Prestasinya yang luar biasa membuatnya meraih penghargaan Golden Boy 2024, gelar bergengsi bagi pemain U-21 terbaik Eropa. Namun di balik pujian itu, para pakar menilai beban fisik Yamal bisa berakibat fatal bagi karier jangka panjangnya.
FIFPRO, asosiasi pemain sepak bola dunia, bahkan menggunakan kasus Yamal dalam laporan berjudul “Overworked and Underprotected: Player Health and Performance Impact” untuk menyoroti bahaya kelelahan ekstrem pada pemain muda.

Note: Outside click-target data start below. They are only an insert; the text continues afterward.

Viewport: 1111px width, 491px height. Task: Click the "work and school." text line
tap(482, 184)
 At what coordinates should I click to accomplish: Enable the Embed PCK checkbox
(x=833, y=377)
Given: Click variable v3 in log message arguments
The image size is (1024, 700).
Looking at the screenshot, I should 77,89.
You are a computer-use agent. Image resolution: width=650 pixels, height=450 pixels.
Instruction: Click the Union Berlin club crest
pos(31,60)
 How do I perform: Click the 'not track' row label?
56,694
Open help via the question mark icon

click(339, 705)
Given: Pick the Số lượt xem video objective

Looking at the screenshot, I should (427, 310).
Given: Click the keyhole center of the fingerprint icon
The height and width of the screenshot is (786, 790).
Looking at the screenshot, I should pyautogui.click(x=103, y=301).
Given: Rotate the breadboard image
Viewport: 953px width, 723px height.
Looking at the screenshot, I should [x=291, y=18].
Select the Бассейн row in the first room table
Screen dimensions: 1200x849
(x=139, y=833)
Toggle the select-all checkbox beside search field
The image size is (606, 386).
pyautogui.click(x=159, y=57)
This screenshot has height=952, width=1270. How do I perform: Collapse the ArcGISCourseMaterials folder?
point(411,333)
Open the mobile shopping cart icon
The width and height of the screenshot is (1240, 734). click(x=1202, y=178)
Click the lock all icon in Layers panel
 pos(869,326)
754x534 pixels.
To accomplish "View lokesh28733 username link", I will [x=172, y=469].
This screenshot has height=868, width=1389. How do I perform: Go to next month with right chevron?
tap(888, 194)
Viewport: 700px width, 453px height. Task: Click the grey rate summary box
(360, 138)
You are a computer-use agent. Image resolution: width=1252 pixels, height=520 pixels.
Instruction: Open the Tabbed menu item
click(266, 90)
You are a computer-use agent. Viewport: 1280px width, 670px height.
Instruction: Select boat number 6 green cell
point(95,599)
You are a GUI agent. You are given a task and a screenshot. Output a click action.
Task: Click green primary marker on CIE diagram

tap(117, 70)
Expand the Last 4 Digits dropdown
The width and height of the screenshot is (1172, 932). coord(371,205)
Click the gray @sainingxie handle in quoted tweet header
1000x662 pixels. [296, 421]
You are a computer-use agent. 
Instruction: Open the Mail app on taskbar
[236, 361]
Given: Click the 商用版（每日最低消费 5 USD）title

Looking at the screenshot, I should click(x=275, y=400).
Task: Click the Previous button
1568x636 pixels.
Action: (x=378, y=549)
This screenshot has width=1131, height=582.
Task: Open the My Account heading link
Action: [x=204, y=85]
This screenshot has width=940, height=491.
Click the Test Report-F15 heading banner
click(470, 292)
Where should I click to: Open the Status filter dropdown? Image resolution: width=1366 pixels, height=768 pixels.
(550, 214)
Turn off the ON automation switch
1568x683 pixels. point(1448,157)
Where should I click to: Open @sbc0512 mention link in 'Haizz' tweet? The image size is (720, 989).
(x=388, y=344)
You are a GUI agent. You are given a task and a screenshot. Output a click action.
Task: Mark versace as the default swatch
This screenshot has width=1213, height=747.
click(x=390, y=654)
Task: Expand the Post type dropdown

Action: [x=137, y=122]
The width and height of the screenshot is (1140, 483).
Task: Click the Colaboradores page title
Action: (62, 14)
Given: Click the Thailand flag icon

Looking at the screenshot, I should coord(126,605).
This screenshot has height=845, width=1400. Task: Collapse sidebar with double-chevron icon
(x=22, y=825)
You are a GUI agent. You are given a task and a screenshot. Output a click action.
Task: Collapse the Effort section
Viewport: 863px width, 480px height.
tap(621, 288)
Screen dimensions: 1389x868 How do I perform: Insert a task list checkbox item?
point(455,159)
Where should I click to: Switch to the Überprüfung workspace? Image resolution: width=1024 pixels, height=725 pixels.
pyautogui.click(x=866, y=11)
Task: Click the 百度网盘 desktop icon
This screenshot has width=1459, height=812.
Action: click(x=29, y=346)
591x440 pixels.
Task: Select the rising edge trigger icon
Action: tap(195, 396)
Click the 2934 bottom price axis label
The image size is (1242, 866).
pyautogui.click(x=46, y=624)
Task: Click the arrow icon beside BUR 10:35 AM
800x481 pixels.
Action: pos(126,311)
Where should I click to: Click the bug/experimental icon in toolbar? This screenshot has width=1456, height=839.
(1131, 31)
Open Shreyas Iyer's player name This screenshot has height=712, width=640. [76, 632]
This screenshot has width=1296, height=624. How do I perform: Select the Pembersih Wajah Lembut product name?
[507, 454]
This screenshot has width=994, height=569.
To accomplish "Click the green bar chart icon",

“Intensitas permainan modern sudah cukup berat bagi pemain profesional, apalagi untuk mereka yang masih berusia 16–20 tahun,” ujar Dr. Darren Burgess, Ketua Jaringan Kinerja Tinggi FIFPRO.
“Tubuh dan pikiran mereka masih berkembang. Jika dipaksakan, dampaknya bisa panjang bagi performa dan karier,” lanjut Burgess.
Lebih Cepat dari Lukaku dan Bellingham
Lamine Yamal menjadi pemain termuda dalam sejarah yang mencapai 100 penampilan senior, yaitu di usia 17 tahun 7 bulan, melampaui rekor Romelu Lukaku yang mencapainya empat bulan lebih tua.
Sebagai perbandingan, Jude Bellingham baru mencatat 100 laga di usia 18 tahun 10 bulan, sementara Pedri dan Gavi tertinggal jauh dalam hal menit bermain di usia yang sama.
Namun, pencapaian luar biasa itu datang dengan harga mahal. Menurut data Transfermarkt, Lamine Yamal telah melewatkan 18 pertandingan akibat cedera sejak debutnya, dengan total 133 hari absen.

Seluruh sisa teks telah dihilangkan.